#### [DOCUMENT SECTION]

As cars have become more and more connected – with each other, their users and their environments – a new age of data-enabled services has unfolded. In the last two decades, these services have gone through a rapid evolution from being simple, one-off offerings to becoming a network of complementary and long-term services combining elements from both the digital and physical worlds.
But this growing network is not yet an interdependent ecosystem, fueled by the data generated from vehicles, services and third-parties. When it finally reaches that point the real potential of the data economy to transform the auto world will fully emerge. There are signs that the building blocks that will allow this ecosystem to take shape are finally coming together, with hugely positive implications for carmakers and consumers alike.
This evolution is pushing carmakers further away from their core business as original equipment manufacturers (OEMs) – i.e. building and selling cars – and making them rethink the way their services are created, designed, linked, grown and operated. It’s a change that is symptomatic of the industry’s shift from intermediary-based product manufacturing to consumer and data-focused service orchestration.

#### [EXERCISE]
Copy the passage on connected-car data services word for word, beginning at "This evolution is" and stopping after "data-focused service orchestration.".

#### [INFORMATION SHOWN]

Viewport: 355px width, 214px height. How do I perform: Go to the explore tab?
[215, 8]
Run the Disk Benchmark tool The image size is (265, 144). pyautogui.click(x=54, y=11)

#### [RESULT]
This evolution is pushing carmakers further away from their core business as original equipment manufacturers (OEMs) – i.e. building and selling cars – and making them rethink the way their services are created, designed, linked, grown and operated. It’s a change that is symptomatic of the industry’s shift from intermediary-based product manufacturing to consumer and data-focused service orchestration.